Capitalized terms used herein and not otherwise defined shall have the meanings assigned to such terms in the Original Loan Agreement.
RECITALS
WHEREAS, the parties hereto desire to amend various provisions of the Original Loan Agreement on the terms and in the manner set forth herein.
NOW THEREFORE, in consideration of the premises and for other good and valuable consideration, the receipt and sufficiency of which are hereby acknowledged, the parties hereto agree as follows:
Section 1.01 Amendments.
(a)Clause (iii) in Section 7.3(d) of the Original Loan Agreement is hereby amended by deleting it in its entirety and replacing it with the following:
(iii) the aggregate proceeds from the sale to such Affiliates of repossessed Financed Vehicles not sold through auction securing any Pledged Contract in any calendar month does not exceed 20% of the aggregate proceeds from the sale of all repossessed Financed Vehicles securing any Pledged Contract.
(b)    Subclause (i) in Clause (h) in Schedule A Eligible Contract Criteria of the Original Loan Agreement is hereby amended by deleting it in its entirety and replacing it with the following:
(i) has an original term to maturity that is not less than twelve (12) months and does not exceed sixty-two (62) months, or such other period as may be agreed to from time to time by the Borrower and the Administrative Agent, provided that for Contracts as to which the Obligor has an Obligor Rating of (A) “A” or “B” the original term to maturity is not less than twelve (12) months and does not exceed seventy-two (72)

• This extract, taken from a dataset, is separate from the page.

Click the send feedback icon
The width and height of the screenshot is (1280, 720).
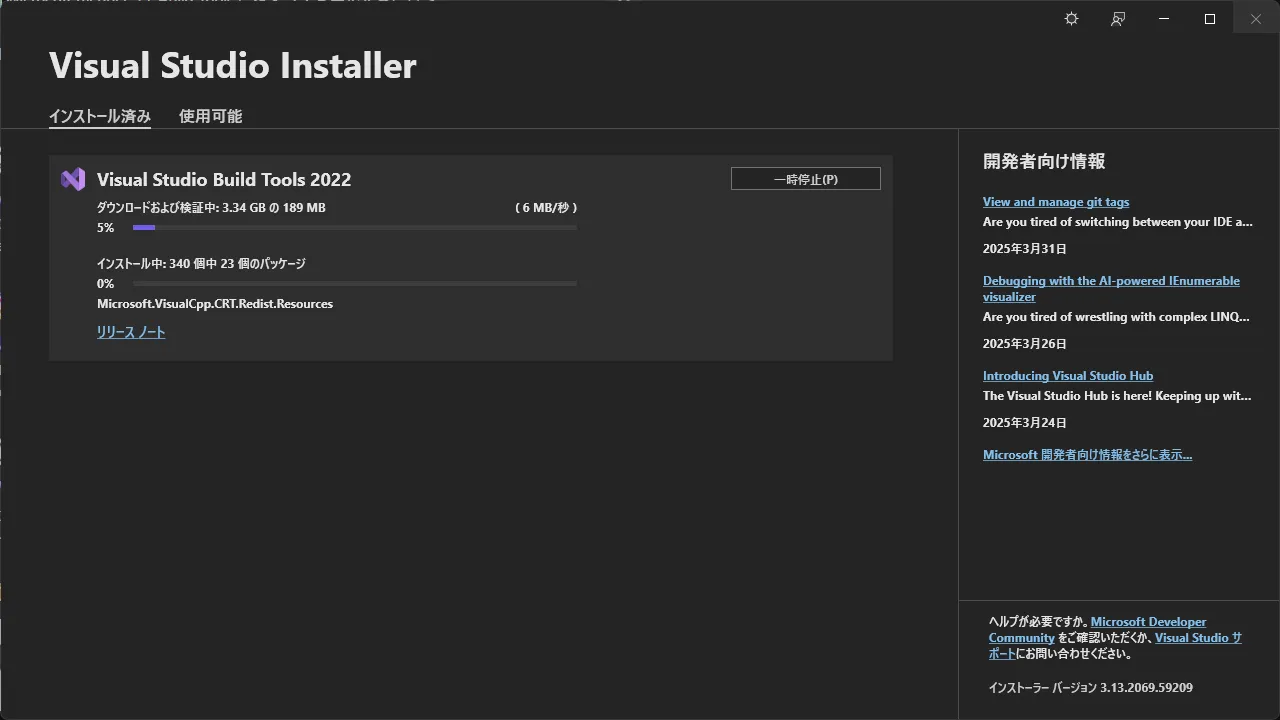[x=1118, y=19]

months and (B) “C” the original term to maturity is not less than twelve (12) months and does not exceed sixty-eight (68) months,
(c)    Subclause (ii)(C) in Clause (w) in Schedule A Eligible Contract Criteria of the Original Loan Agreement is hereby amended by deleting it in its entirety and replacing it with the following:
(C)(ii) the aggregate proceeds from the sale to such Affiliates of repossessed Financed Vehicles not sold through auction securing any Pledged Contract in any calendar month does not exceed 20% of the aggregate proceeds from the sale of all repossessed Financed Vehicles securing the Pledged Contracts.

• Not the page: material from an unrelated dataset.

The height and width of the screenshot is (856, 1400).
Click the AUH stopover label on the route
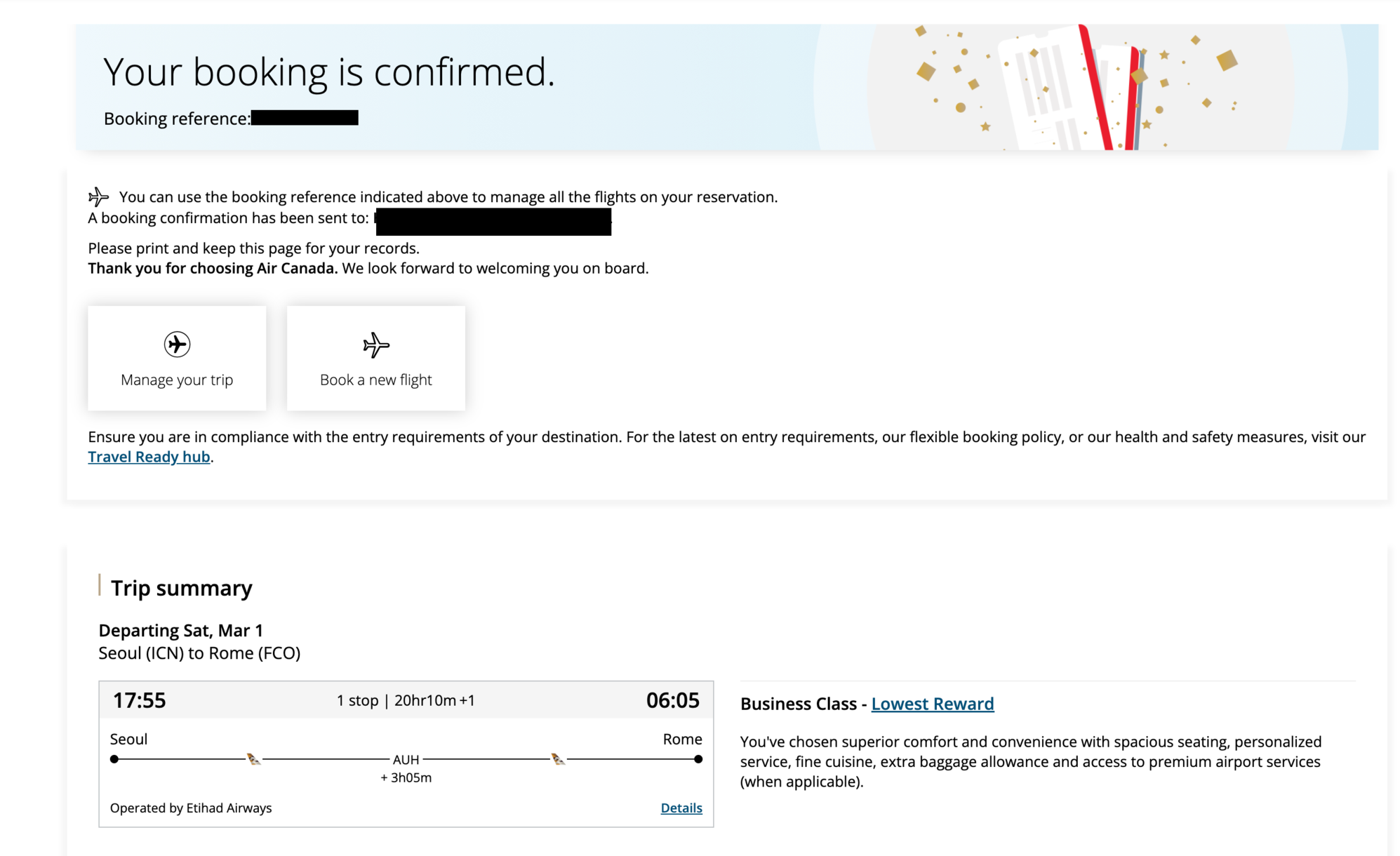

Section 1.02 Representation and Warranties.
(a)    Each of the Borrower and the Servicer represents and warrants to the other parties hereto as of the date hereof that (i) each of its representations and warranties set forth in the Original Loan Agreement is true and correct in all material respects as if made on the date hereof (except to the extent any such representation and warranty expressly refers to an earlier date) and (ii) upon the effectiveness of this Amendment, no Termination Event has occurred and is continuing.

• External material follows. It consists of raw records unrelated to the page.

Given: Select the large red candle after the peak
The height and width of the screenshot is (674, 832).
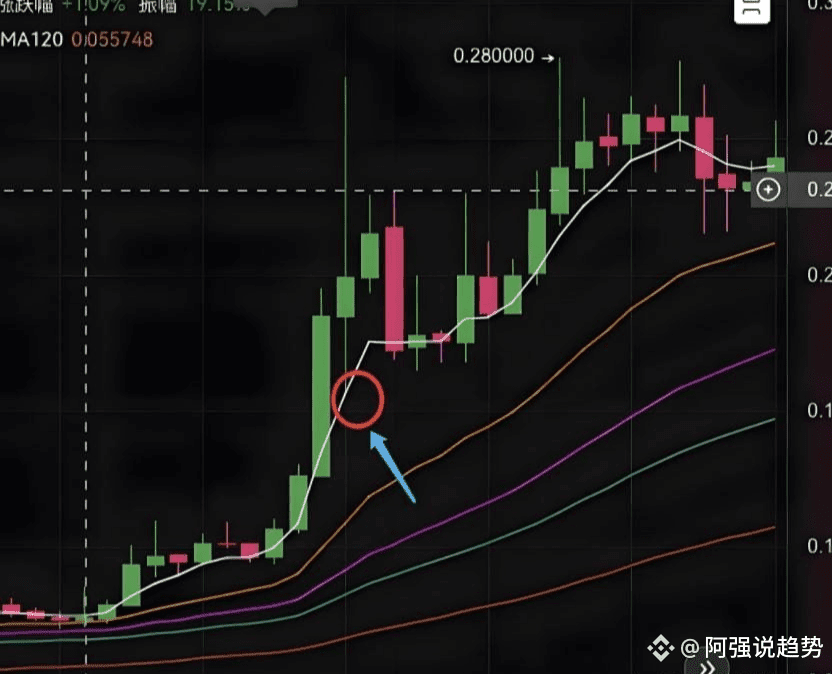Looking at the screenshot, I should pos(394,289).
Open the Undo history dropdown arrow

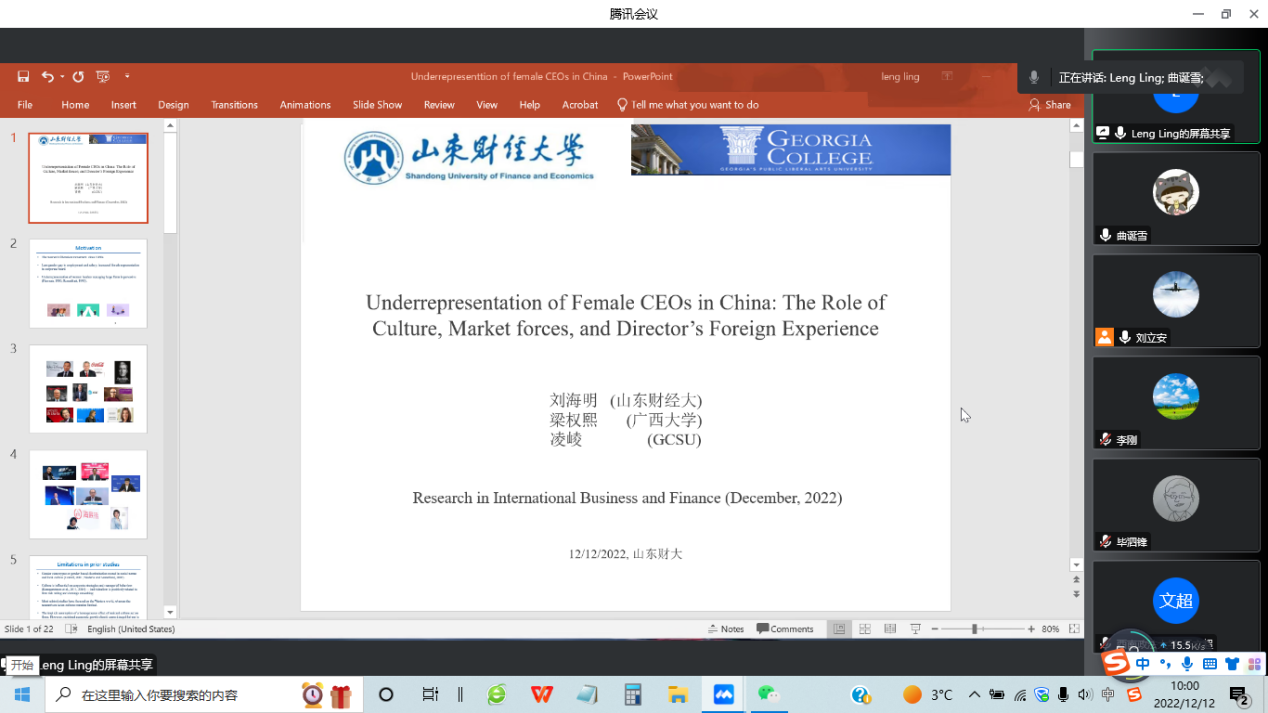(62, 77)
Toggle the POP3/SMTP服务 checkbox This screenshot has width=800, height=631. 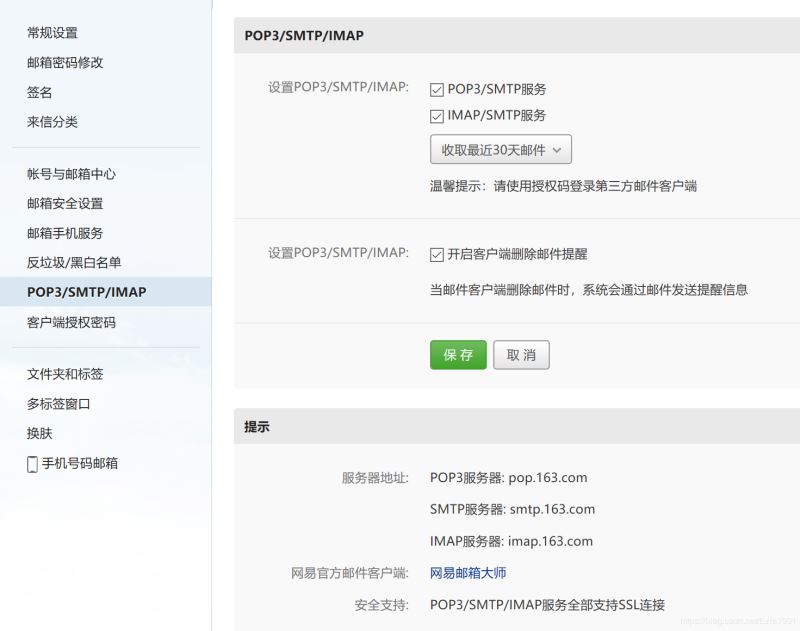437,90
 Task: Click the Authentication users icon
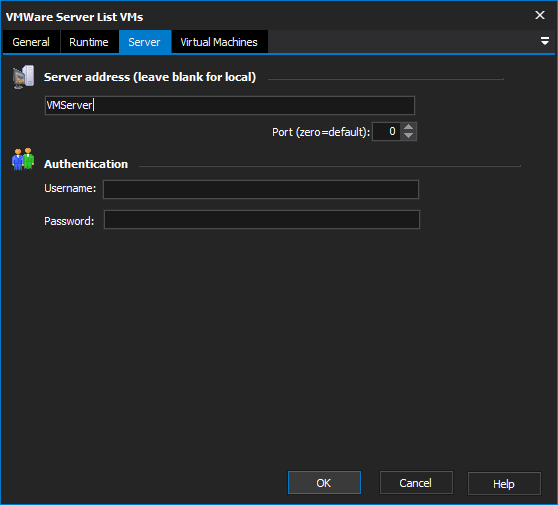[23, 159]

(b)    Each of the Borrower and the Servicer by executing this Amendment hereby represents and warrants that (i) the individual executing this Amendment on behalf of such party is duly authorized to do so, (ii) such party has full right and authority to enter into this Amendment and to consummate the transactions described in this Amendment and (iii) each of this Amendment, the Original Loan Agreement and the Loan Agreement constitutes the valid and legally binding obligation of such party, enforceable against such party in accordance with its terms.
Section 1.03 Conditions to Effectiveness. This Amendment shall become effective immediately when the parties hereto shall have received an executed counterpart of this Amendment.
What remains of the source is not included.